Setelah berhasil mempengaruhi saudara-saudaranya yang lain, diputuskanlah bahwa mereka semua harus berangkat ke sawah termasuk si bungsu. Ketika kembali ke rumah mereka menemukan rumah yang berantakan, tidak terurus, meja makan kosong. Mereka menyadari bahwa adik bungsu mereka yang selama ini dianggap tidak berguna, kini baru terasa bahwa dia memiliki peranan penting.
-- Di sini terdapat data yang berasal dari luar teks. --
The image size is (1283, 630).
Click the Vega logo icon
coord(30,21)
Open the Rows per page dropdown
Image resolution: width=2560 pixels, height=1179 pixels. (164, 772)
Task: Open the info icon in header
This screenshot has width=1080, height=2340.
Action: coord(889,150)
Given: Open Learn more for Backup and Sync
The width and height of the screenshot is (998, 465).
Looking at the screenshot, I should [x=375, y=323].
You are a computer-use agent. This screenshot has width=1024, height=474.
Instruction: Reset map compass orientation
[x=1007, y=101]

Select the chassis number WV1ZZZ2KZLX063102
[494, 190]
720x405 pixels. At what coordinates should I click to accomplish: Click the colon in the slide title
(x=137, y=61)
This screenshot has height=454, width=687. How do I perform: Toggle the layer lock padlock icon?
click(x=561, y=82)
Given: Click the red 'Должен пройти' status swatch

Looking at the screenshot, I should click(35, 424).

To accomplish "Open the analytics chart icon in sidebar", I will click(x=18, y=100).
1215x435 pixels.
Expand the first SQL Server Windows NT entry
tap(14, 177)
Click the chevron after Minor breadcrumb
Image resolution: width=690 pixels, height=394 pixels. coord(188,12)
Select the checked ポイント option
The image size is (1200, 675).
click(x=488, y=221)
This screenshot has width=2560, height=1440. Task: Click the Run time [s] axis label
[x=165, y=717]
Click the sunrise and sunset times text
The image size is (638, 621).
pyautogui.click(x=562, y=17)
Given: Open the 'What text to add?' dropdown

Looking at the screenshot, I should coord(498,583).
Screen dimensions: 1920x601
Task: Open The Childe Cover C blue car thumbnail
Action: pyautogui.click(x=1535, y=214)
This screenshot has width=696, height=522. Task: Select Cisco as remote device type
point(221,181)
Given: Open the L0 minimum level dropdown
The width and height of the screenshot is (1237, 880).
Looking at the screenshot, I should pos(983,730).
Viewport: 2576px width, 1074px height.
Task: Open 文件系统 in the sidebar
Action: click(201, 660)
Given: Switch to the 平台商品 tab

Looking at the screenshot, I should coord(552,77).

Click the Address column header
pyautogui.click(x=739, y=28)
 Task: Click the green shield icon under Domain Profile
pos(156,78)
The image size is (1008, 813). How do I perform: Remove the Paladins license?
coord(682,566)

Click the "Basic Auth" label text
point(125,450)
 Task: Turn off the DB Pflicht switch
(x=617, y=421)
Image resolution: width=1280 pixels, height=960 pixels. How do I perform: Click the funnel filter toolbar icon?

Jangan pernah meremehkan orang-orang yang bekerja di belakang layar, yang tidak begitu menonjol pekerjaannya. Lihatlah siapa saja di rumah anda yang kelihatannya paling "tidak berguna", mungkin itu adalah orangtuamu yang sudah tua, kakek, nenek yang kelihatannya hanya duduk-duduk sepanjang hari, pembantu yang pekerjaannya kelihatan tidak terlalu berharga, petugas kebersihan di gereja, pendoa yang tidak pernah kelihatan tampil di depan atau siapapun yang pernah anda remehkan. Belajar untuk melihat sisi baik kehadiran mereka dan bagaimana mereka kalau tidak ada di rumah atau di gereja anda. Tanpa sadar kita sering berkata dengan sombongnya, "Biarkan saja dia pergi, biarkan dia keluar! Toh di rumah ini dia tidak berguna?" atau "Untuk apa ditahan-tahan, masih banyak orang yang bisa mengerjakan apa yang dia kerjakan." 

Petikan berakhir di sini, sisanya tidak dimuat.